My dd sleeps at friends houses occasionally and she's bought a double bed - which she and her close friends all sleep in together when they have nights out or girly night in!
Were now in the process of buying a sofa bed and kitting out our second lounge for sleep overs.
So OP my advice ( for what it's worth) I'd " let" your dd stay that way you can ask for tel numbers address and how tell her how often. I'd ring the parents of your dd s boyfriend just to check it's ok for her to stay ( Let's his parents know you care) . if you know she's safe , try to relax and enjoy a night off! X

chocoluvva · 15/01/2015 19:34

What I did with my DD when she was 16 or 17 - and still often/usually asked if she could stay out etc - was to ask her if she had enough time (if I thought she didn't). I'd point out why I thought it wasn't a good idea but tell her that it was her choice. So I didn't stop her doing stuff, but I didn't give her my approval. IMO - it's not your permission that your DD wants to have, it's your approval. And/or the option of not taking responsibility for the consequences of her choices. So if it doesn't work out she can say, "Well you let me, mum".

Maybe I was trying to have my cake and eat it by not saying no (and therefore avoiding conflict) but telling her I didn't think it was a good idea. But if your DD is like mine she won't take advice and unfortunately has to make her own mistakes it seems. (She is now in her first year of uni and in a flatshare, ie sharing a room with her BF - which I don't think is a great idea at the age of 18 in your first year of uni - at best it's likely to lead to 'complications'. Now that she's 18 I didn't even try to talk her out of it...) But I'll be as supportive as I can when they break up....

At some point your DD has to accept that she can't expect you to be pleased about her making choices that you don't think are in her best interest. Either she can carry on and accept that it was her decision and face the consequences of her actions without complaining or take your advice and do what you tell her. If I was you I'd tell her that as she's almost 18 she is free to make her own choices provided that she lets you know where she is etc.
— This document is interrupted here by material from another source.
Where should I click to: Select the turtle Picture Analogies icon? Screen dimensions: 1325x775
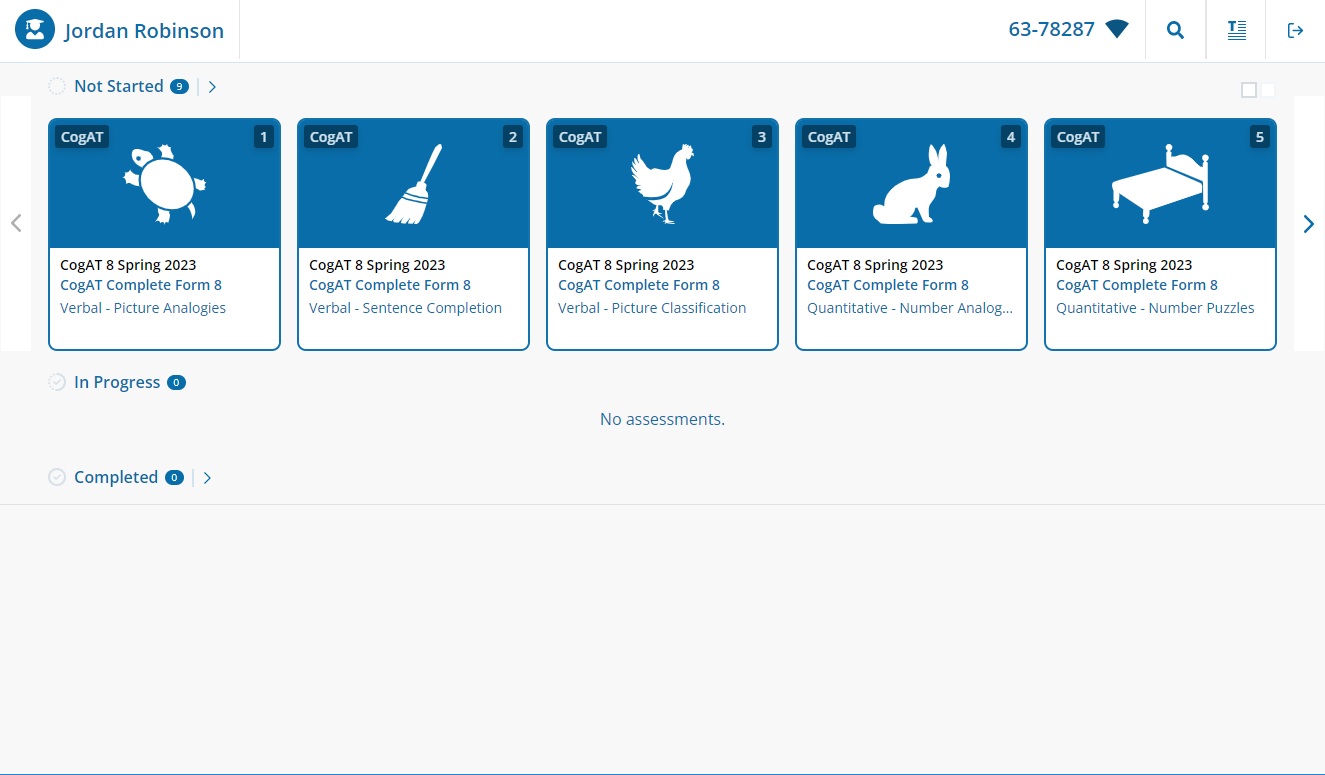click(x=164, y=185)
I really sympathise - my DD (and to a lesser extent DS)don't even seem to understand the concept of respecting their parents. They always know best. It's pretty tiresome sometimes. But despite that, I think we have a good relationship. Some people have a very strong need to do their own thing, a strong desire to be independent which is very frustrating when you can see them making mistakes. It's hard to accept that they're young and foolish and let them get on with it without interfering.
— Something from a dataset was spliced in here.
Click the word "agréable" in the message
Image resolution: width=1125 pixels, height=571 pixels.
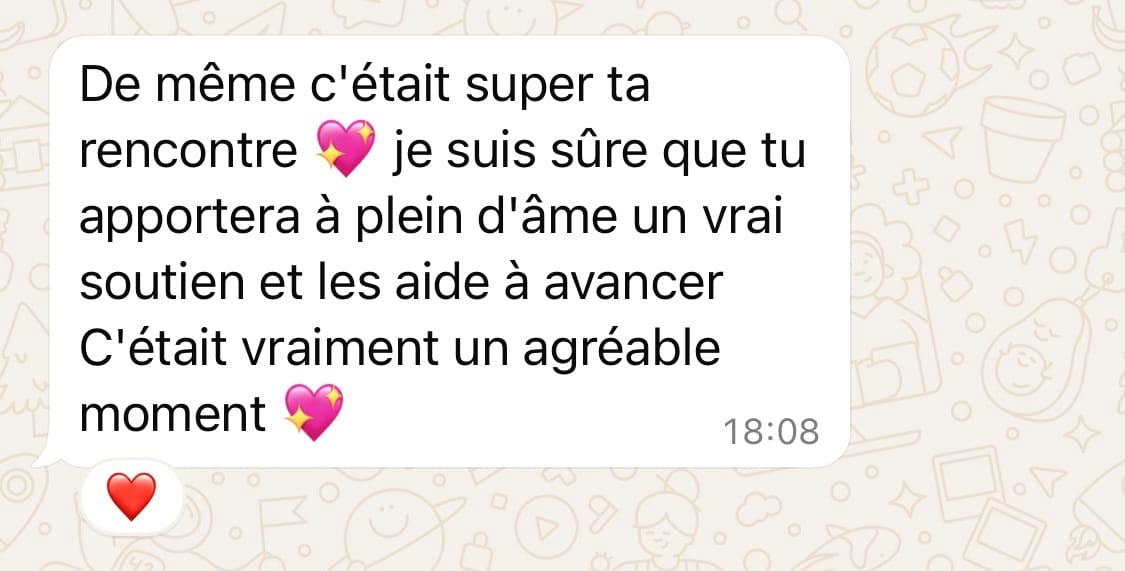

The contact with her ex seems like a lot, but might not be very significant. To have a 'conversation' by text requires a lot of individual messages. "Hello" is one. "How are you?" is two. And then what might take you a minute to say might need three or four texts.

It's probably not a good idea to look to see who she's texting - you don't know who started it or what they're saying. She might be rubbing his face in the fact she has a lovely boyfriend....

Apologies if my take on this is irrelevant - I don't remember other threads about your DD.

chocoluvva · 15/01/2015 19:38

My DD and her BF stayed over at both houses from the age of 17. I knew they were in a sexual relationship anyway..... It saved driving him/her home late after parties. And they'd both have stayed at friends'/parties all night if they didn't go to one or other houses.